25 julho 2006

25 Julho 1999

Todos os anos, por esta altura, assaltam-me as mesmas perguntas: o que teria acontecido se nao tivesse decidido ir para casa naquele domingo à noite? O que teria acontecido se nao me tivesse despedido de ti numa das bocas do metro de Alvalade e nao tivesse parado no primeiro lanço de escadas, e voltado para tràs e dito adeus, enquanto tu olhavas o meu desaparecimento a sorrir?

Sao 13:00 e olho para fora da janela do comboio. Espera-me uma reuniao de trabalho. Tenho que me despachar. Olho na outra direcçao e daquela janela vejo a Torre de Belém e o rio ao fundo. Sinto uma trepidaçao na mala. Tiro os headphones dos ouvido. Atendo o telefone: estou? Do outro lado uma voz feminina que nao conheço. Saio em Alcantara-Mar. Apetece-me explodir de raiva. Estou furiosa. Maldigo-te a ti e à vida, a puta da vida. Também tu? Porra, também tu? Sento-me na berma da estrada, apoio a cabeça nos joelhos. Nao sei quanto tempo fico ali. Levanto-me e saco umas moedas da carteira, vou a uma cabine telefònica, apanho um tàxi e parto para a realidade.

A minha irma no fundo da rua com uma saia comprida. Subimos as duas a ladeira. O telefone a tocar sem parar. Pego no telefone e numa agenda e marco numeros. 3 horas nisto. A tua mae sentada a olhar para mim. Pessoas que nunca vi a entrarem e a sairem. Cumprimentos mecanicos, sorrisos mecanicos, respostas mecanicas. As palavras sao iguais, todas iguais, todas igualmente inuteis. Calem-se, foda-se. Nao me digam nada, nao me chorem, nao vertam lagrimas. Que flores? Onde é que ele està? Decido as flores. Enterro a cabeça na almofada e choro mais uma vez de raiva. Tomo qualquer coisa para dormir. Nao suporto o teu cheiro ali presente. Odeio-te com tudo o que tenho dentro de mim.
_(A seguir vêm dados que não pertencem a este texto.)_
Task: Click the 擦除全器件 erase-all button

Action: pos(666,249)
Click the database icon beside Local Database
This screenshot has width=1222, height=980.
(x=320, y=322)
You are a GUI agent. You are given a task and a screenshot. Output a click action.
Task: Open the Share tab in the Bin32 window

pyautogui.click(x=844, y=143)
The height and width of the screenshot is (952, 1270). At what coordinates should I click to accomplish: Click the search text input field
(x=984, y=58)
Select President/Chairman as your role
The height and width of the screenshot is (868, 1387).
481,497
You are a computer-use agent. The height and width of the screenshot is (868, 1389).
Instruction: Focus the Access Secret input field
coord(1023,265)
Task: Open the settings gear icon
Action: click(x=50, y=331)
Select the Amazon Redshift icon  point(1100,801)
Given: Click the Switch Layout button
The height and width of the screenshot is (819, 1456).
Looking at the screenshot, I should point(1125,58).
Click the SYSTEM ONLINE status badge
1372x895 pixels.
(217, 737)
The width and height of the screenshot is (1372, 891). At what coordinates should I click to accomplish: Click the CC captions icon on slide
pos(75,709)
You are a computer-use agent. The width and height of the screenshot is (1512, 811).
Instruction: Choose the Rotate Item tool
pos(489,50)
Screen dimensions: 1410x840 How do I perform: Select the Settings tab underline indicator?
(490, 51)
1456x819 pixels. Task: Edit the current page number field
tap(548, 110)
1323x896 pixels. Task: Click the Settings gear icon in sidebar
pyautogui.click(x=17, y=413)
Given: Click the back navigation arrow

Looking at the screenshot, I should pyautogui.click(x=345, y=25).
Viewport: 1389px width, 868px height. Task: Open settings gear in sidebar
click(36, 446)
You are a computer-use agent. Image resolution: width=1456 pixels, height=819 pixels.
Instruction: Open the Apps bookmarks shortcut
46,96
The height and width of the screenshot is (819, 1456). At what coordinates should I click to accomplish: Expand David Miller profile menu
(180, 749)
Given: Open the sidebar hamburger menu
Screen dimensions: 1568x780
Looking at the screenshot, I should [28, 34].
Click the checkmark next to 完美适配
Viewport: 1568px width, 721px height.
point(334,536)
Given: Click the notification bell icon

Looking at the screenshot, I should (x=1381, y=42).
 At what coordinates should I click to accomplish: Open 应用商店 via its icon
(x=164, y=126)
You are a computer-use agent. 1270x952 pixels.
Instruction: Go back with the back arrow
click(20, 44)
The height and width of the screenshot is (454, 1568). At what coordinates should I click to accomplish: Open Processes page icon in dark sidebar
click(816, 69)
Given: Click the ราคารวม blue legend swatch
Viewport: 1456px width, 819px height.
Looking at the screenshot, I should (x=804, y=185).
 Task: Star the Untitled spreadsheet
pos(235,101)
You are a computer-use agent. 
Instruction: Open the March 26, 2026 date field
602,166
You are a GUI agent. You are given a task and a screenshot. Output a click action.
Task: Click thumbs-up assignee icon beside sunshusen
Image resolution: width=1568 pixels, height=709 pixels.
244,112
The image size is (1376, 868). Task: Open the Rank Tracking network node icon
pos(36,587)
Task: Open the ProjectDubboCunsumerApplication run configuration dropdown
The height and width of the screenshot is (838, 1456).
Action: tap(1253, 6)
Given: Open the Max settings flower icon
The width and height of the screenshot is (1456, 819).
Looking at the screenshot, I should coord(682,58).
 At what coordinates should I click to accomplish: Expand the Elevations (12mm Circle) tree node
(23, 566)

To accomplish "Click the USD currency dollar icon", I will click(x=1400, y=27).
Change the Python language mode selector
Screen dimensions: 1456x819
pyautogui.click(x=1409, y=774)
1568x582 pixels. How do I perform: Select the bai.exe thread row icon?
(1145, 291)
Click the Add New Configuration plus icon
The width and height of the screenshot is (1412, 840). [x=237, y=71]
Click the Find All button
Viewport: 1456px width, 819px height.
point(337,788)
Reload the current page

Acordo. è mesmo verdade. A parte de tràs de uma igreja, eu sentada num banco, 2 amigos, um de cada lado. Volto para dentro e vejo-te. Peço para te ver. O teu pai, que nunca vi, de pé, conversa numa pose coktail. A tua mae muda desde ontem, de olhar enxuto e perdido, sentada ao pé da tua avò. O cheiro enjoativo das flores, nao suporto o cheiro das flores, vou para fora e apetece-me vomitar. Um tasco ao fundo da rua, emborco umas imperiais, outra irma ao lado, amigos que aparecem e que se juntam, pessoas que nao conheço e que se juntam. Falamos, rimos, o ruìdo ocupa o espaço todo daquela sala. Eu rio-me cada vez mais e mais alto. Desato às gargalhadas. Aparece a minha mae e saio dali para fora. Vou para um quarteirao da cidade e faço a ronda inteira dos nossos bares. Perco-me em ruas e em cervejas. Ali sinto pela primeira vez o teu naufràgio.

Acordo. è mesmo verdade. A cabeça pesada e a nàusea sempre presente. Chego atrasada e vejo-te outra vez. Estàs a sorrir e trazes um ar irònico. Despeço-me com um beijo e dou-te uma flor. Jà nao te tenho tanta raiva, mas sò porque estàs a sorrir. Volto-me de costas quando vejo a cal. Ouço um estalido metàlico. A porta fechou-se. Volto para casa no mesmo comboio que me trouxe. Deito-me na cama e perdida na realidade pergunto-me: o que teria acontecido se nao me tivesse despedido de ti numa das bocas do metro de Alvalade e nao tivesse parado no primeiro lanço de escadas, e voltado para tràs e dito adeus, enquanto tu olhavas o meu desaparecimento a sorrir?

5 comentários:

Anónimo disse...

É bonito a gente lembrar quem nos ajudou a construir um pouco de nós. Uma homenagem fica sempre bem em qualquer lado, pois que é o momento em que nos olvidamos de nós em favor explicito de outro.

Anónimo disse...

"(...)
Nesta curva tão terna e lancinante
que vai ser que já é o teu desaparecimento
digo-te adeus
e como um adolescente
tropeço de ternura
por ti."


pareceu-me adequado. JL

JPN disse...

:)

JPN disse...

Da beleza que dói.

na prise és bestial disse...

a vertigem e a pergunta sempre. Perfeito retrato da irrealidade da perda.